New England Conservatory: What led you to the United States Marine Band?

Katie Franke: I often performed in the wind ensembles at Indiana University and NEC. My primary conductors, Dr. Rodney Dorsey and Charles Peltz, picked a variety of new repertoire and standard repertoire for wind ensembles and for smaller ensembles. The opportunity to perform a variety of wind repertoire under experienced conductors led to my appreciation for band literature and an interest in auditioning for military bands. After I graduated, I was taking auditions for every orchestra and premier band that came up, and I was fortunate enough to win the Marine Band audition in August of 2023. 

New England Conservatory: What does it mean to you to be the first-ever female trombonist in the Marine Band? 

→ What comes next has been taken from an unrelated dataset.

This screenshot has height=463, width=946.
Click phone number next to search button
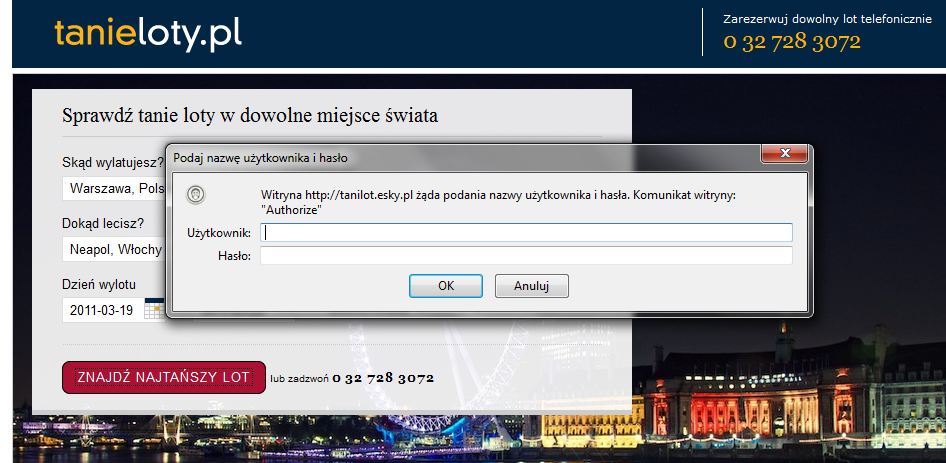(x=383, y=379)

Katie Franke: It is truly an honor to be a member of the Marine Band, let alone their first female trombonist. I grew up in Northern Virginia watching many Marine Band performances, but I never thought that I would one day be a member of this ensemble. 

I have seen the low brass world become more inclusive, but I was often the only woman in my ensembles in school and as a freelance musician. At my audition, it was exciting to see that three of the four finalists were women. To me, that is a positive sign for the future. It is very exciting to be the first female trombonist and low brass player in the Marine Band, but I hope it also encourages more women to pursue careers in military music who might not have considered it before.

New England Conservatory: What does an average week in life in the Marine Band look like?  

Katie Franke: The average week in the Marine Band can be quite varied. The nature of the job is not “9 to 5,” and many commitments take place in the evening and on holidays and weekends. When I am performing in a Marine Band concert, we will have several rehearsals and one concert, like a symphony orchestra schedule. We have an indoor concert series in the Spring and a popular outdoor summer concert series on the National Mall. These performances range from small ensembles such as a solo pianist, jazz combo, or brass quintet to a country band, dance band, or full concert band. When I am not rehearsing for a concert, I support ceremonies and events throughout Washington, D.C., including Full Honors funerals at Arlington National Cemetery, Friday Evening Parades at Marine Barracks, Washington, D.C., educational programs in schools throughout the National Capital Region, and eventually, the Presidential Inauguration. Some of these events are marching events and some are sit-down, with small or large ensembles. Lastly, the U.S. Marine Band is the only musical unit that bears the title “The President’s Own” and whose mission is to provide music for the President of the United States and the Commandant of the Marine Corps. We perform at the White House for events of national importance, such as State Arrivals and national days of remembrance; holiday events, such as the National Christmas Tree Lighting, Easter Egg Roll, and Independence Day; and White House activities, such as celebrations, receptions, and ceremonies.

New England Conservatory: What would you say to a young female trombonist who is nervous about pursuing a professional career in music because the field is male-dominated? 

Katie Franke: As a female in a male-dominated field, the path was not easy. Since I started playing trombone in fourth grade, I have faced bias and a higher level of scrutiny from band directors, students, teachers, and colleagues. At the same time, I also had lots of support from my mentors and friends. Women in low brass are still the minority at most schools and auditions, but that is starting to change. It cannot change without taking risks and supporting others to do the same. I am so fortunate to have won a job with a supportive section and ensemble, and if you persevere and willingly seek out the people who will uplift and help you, you will be able to find the same success in your own endeavors.

Women in low brass are still the minority at most schools and auditions, but that is starting to change. It cannot change without taking risks and supporting others to do the same.